高校時代は蹴球部に所属し、ボールを追いかけていた牛島さん。昭和30年頃といえば日本でサッカーがプレーされるようになった初期の時代でした。大学時代を東京で過ごした後、国内最大級の乳酸菌飲料メーカーに就職。海外赴任も経験し、同社の急成長に大きく寄与してきました。そしてサラリーマン生活で培ったノウハウを活かし、退職した後も大きな役割を担うことになります。
2002年から2011年までプロサッカーチームの運営に携わり、チーム苦難の時代をけん引、退任した後も、サッカーをキーワードに支援事業「MOTTAINAIプロジェクト」を立ち上げました。東南アジア、アフリカなどの途上国に向けて、使わなくなったシューズなどを子どもたちに贈るのが主な活動です。各地で開催されるサッカー大会の担当者にプロジェクトの趣旨を説明し、賛同を得たらグラウンドでシューズの受け取りを行います。回収したシューズは、障がい者施設の協力を得て、磨いたり洗浄などを行い、仕上げに補強剤を塗布し再生させます。

シューズから生まれる双方の交流を目指して

海外から届いた感謝状のひとつ

シューズを贈りはじめて早6年。これまで約2700足ものシューズがミャンマーやマレーシアなど12か国の国へ渡り、子どもたちの手に届き、多くの子供たちが裸足のせいでケガをすることがなくなりました。
プロジェクトを立ち上げた当初は高齢者層のメンバーばかりだったそうですが、30代の若手メンバーも入り、平均年齢がぐっと下がったとか。しかし、ボランティア活動とはいえ、活動を継続させるためには金銭面の問題も欠かせません。「シューズを送るためには、船便などの運賃、プロジェクトを告知するための印刷物や旗など、お金が必要になってきます。世の中には数々のボランティアがありますが、実は継続を難しくしているのは、気持ちではなくお金の工面のところによるところも大きいんですよ」。その課題は、牛島さんが先頭に立ち、ビジネスセンスを活かしてプロジェクトを継続するための予算を確保するという一番大変な部分を担っています。それでもプロジェクトに向き合うのは、サッカーを大好きな子どもたちが伸び伸びとプレーする姿を見たいから。

サッカーチームからシューズを回収した時の一コマ

「シューズを使ってくれている子どもたちとシューズを贈った子供たちの交流をメッセージカードや動画で形にできないか検討しています。贈って終わりだと味気ないですし、モノが最後まで役目を果たすという繋がりをしっかりと感じることで、モノに感謝する気持ちを培うことができると思っています」。
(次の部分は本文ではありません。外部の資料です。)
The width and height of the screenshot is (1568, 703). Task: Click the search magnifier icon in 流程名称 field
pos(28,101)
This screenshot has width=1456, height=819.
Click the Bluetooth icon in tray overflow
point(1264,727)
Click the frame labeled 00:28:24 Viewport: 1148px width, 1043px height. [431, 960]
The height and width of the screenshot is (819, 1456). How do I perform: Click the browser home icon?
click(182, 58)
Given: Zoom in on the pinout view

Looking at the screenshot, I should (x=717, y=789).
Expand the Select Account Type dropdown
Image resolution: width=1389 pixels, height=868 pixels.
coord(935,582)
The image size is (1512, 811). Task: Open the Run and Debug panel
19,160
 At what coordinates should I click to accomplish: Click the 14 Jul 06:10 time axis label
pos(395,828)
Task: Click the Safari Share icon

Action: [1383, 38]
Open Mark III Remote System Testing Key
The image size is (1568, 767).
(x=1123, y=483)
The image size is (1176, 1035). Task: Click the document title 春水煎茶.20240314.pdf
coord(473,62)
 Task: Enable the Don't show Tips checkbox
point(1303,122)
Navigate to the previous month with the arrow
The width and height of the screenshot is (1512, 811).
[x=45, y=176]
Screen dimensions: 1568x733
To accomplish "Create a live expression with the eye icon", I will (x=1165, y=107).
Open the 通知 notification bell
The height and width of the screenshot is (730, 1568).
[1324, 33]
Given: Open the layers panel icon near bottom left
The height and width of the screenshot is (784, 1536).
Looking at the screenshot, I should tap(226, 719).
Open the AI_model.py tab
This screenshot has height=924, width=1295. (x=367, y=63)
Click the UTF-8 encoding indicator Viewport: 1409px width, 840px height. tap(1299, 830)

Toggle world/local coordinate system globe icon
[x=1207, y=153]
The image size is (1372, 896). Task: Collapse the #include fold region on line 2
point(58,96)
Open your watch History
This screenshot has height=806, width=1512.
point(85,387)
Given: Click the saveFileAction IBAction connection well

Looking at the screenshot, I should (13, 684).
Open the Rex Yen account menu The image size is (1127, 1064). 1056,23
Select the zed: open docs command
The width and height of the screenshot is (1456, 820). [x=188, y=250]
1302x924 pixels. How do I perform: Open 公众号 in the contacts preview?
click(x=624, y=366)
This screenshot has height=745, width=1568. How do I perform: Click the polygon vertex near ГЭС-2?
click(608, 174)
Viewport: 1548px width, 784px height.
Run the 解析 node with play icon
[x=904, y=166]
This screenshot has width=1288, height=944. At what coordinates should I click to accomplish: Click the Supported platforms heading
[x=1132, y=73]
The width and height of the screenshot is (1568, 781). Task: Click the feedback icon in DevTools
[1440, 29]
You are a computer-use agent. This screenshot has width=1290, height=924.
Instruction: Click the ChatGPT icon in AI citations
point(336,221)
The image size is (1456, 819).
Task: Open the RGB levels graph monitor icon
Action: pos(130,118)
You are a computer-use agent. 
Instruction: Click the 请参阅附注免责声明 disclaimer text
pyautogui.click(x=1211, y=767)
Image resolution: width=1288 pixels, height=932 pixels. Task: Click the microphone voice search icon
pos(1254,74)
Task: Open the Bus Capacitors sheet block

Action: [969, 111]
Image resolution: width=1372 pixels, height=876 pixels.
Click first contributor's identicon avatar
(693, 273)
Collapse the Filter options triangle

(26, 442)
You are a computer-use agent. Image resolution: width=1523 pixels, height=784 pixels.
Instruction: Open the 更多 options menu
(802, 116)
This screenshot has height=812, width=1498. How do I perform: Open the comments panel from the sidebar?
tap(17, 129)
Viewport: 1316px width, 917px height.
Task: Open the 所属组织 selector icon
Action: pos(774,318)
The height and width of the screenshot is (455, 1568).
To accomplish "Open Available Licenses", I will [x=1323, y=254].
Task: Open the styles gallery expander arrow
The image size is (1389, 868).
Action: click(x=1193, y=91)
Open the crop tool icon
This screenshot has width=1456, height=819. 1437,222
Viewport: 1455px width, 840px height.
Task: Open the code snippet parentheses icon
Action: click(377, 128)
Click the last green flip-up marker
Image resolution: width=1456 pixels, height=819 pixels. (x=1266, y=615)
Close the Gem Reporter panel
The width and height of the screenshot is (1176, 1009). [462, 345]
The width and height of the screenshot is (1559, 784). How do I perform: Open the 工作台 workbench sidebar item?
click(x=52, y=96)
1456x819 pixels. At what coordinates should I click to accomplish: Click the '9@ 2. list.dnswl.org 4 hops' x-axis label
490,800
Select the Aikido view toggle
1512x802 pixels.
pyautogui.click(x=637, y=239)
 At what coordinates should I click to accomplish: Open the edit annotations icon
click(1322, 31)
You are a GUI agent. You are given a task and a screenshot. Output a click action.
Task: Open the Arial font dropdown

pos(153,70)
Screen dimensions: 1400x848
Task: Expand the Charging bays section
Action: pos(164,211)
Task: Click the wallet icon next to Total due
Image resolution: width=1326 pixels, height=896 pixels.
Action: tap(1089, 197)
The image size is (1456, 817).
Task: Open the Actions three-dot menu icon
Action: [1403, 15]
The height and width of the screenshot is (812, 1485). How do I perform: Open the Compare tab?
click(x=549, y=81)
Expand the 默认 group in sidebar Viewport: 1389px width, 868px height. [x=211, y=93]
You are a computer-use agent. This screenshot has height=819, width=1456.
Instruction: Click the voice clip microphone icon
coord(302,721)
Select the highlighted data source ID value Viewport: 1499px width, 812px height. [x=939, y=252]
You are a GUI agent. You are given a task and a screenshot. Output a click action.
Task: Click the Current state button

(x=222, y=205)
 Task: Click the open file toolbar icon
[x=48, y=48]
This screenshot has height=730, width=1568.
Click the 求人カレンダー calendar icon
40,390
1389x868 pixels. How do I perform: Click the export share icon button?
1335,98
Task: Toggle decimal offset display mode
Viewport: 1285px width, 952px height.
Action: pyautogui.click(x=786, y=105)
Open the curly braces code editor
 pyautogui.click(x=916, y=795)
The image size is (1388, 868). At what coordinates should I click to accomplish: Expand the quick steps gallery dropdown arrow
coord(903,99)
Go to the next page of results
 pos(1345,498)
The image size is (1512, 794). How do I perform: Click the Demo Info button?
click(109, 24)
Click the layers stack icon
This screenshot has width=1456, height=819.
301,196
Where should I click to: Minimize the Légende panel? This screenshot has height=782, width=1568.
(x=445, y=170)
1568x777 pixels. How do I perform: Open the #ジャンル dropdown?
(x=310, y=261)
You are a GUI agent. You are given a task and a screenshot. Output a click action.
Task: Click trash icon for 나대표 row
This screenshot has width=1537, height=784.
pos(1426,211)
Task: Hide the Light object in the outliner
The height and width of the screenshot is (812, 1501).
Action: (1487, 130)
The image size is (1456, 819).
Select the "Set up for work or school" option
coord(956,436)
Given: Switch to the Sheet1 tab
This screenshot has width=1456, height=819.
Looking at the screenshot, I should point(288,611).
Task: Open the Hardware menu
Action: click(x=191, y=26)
将来的なビジョンも描く牛島さんに、「引退」の文字はありません。

使用しなくなったサッカーシューズを募集しています。

プロジェクトの横断幕

【シューズの送り先・支援先】
MOTTAINAI プロジェクト連作事務所
【連絡先】
TEL 0942-92-5088(ウシジマ企画室内)

牛島 洋太郎(うしじま ようたろう)
Profile
昭和11年佐賀市生まれ。基山町在住。高校を卒業後東京の大学へ進学。約35年間㈱ヤクルトに勤務し、海外赴任も経験。2002年からプロサッカーチームサガン鳥栖の運営に携わり、2009年から2011年まで代表取締役を務めた。現在は自身の会社で様々な商材の企画・プランニングを行うかたわら、NPO法人MOTTAINAIプロジェクトを立ち上げ、代表を務める。